**Exercise goal:** From the listing below, copy each line where "default" occurs.

**Input records:**
---

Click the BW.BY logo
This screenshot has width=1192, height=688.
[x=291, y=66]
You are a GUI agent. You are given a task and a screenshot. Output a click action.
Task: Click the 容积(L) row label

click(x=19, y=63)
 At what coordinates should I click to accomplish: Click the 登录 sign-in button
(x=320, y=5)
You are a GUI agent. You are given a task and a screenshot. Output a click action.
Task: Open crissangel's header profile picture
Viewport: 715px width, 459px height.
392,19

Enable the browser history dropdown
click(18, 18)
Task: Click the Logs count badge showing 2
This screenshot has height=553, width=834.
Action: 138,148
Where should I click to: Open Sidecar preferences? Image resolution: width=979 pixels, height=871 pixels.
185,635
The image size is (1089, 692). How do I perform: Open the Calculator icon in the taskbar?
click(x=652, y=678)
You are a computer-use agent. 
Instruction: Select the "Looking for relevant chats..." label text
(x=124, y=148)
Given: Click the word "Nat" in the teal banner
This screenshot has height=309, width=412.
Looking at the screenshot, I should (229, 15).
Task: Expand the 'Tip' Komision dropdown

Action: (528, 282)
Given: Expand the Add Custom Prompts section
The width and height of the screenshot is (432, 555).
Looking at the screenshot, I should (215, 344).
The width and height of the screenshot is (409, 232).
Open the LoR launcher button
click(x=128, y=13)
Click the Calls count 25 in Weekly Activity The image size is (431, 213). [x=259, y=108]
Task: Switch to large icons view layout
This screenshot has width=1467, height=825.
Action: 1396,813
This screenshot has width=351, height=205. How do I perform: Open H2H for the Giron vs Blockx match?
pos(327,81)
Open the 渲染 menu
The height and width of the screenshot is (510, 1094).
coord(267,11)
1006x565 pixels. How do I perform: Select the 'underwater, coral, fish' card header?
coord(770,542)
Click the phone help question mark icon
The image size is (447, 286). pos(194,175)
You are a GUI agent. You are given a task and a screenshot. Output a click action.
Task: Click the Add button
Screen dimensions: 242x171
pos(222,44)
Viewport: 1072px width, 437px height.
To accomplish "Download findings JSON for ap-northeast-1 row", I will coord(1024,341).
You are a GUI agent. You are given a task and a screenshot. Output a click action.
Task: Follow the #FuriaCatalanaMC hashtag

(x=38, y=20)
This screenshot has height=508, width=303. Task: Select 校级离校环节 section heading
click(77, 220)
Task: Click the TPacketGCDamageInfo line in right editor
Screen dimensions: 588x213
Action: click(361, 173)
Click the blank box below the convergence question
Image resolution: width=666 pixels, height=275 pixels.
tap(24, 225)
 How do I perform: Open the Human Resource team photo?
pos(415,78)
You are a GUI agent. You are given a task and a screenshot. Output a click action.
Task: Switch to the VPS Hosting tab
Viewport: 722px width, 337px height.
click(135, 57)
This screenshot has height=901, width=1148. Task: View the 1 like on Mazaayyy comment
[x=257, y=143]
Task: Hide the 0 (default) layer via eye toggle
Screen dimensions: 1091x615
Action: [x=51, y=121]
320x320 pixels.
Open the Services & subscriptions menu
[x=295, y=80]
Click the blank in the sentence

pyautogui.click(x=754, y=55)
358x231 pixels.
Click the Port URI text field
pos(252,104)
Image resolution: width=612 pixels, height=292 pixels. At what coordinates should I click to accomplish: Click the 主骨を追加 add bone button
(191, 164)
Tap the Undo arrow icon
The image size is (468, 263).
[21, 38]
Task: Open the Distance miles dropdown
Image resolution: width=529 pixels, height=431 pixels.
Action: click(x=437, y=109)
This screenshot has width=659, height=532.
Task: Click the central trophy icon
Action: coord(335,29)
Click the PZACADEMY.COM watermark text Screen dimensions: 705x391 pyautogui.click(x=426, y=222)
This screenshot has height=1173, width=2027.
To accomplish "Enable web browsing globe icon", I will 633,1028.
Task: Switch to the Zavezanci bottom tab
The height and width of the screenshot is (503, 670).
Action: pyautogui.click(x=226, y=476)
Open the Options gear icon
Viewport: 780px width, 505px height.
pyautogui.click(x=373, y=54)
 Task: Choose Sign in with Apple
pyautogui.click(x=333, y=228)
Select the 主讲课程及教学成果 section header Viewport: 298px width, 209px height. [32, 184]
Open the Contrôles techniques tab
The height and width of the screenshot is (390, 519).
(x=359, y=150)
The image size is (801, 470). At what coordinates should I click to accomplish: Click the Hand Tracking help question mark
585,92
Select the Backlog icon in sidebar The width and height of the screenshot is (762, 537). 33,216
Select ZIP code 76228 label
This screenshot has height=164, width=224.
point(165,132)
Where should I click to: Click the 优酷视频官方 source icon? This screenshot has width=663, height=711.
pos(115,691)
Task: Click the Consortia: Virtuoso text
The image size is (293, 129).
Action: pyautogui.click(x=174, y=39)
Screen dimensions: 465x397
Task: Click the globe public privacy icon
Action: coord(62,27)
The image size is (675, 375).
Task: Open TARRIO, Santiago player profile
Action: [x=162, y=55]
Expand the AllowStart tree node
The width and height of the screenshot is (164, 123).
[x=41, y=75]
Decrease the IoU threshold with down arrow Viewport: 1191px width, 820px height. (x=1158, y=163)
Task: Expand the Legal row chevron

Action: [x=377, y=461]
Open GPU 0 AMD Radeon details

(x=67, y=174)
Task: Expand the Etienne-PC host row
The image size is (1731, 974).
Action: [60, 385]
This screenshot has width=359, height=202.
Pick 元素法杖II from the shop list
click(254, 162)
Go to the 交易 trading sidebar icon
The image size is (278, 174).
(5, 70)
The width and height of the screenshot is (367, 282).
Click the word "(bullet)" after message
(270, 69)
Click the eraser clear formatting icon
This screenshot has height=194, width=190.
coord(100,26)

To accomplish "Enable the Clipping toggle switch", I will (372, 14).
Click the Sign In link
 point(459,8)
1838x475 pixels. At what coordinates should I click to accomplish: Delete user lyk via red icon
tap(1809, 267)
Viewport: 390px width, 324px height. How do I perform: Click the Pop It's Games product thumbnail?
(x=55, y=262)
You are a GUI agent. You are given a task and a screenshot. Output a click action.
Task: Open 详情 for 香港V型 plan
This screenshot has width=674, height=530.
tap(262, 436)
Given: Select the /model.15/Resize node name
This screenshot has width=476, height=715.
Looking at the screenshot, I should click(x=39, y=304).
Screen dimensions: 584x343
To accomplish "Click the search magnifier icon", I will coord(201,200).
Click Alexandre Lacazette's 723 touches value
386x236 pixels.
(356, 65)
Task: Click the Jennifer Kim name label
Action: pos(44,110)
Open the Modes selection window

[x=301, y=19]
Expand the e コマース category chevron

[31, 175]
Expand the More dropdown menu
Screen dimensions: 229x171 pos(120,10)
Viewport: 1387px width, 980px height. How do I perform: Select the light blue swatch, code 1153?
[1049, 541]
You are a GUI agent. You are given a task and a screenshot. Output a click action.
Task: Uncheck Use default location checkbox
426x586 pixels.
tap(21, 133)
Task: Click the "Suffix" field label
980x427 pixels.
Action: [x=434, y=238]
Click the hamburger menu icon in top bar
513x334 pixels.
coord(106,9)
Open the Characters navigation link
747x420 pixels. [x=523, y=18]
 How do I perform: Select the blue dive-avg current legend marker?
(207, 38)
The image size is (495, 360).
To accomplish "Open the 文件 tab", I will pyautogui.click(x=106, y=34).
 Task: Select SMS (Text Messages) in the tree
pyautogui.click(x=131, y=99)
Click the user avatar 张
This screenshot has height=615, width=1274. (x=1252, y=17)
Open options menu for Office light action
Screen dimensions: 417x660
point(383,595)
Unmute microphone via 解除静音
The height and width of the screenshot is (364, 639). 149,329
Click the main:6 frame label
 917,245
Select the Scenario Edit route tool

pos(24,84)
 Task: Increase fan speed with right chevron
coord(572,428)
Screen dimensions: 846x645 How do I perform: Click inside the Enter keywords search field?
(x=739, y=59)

---

**Response to this exercise:**
Task: Hide the 0 (default) layer via eye toggle
Task: Uncheck Use default location checkbox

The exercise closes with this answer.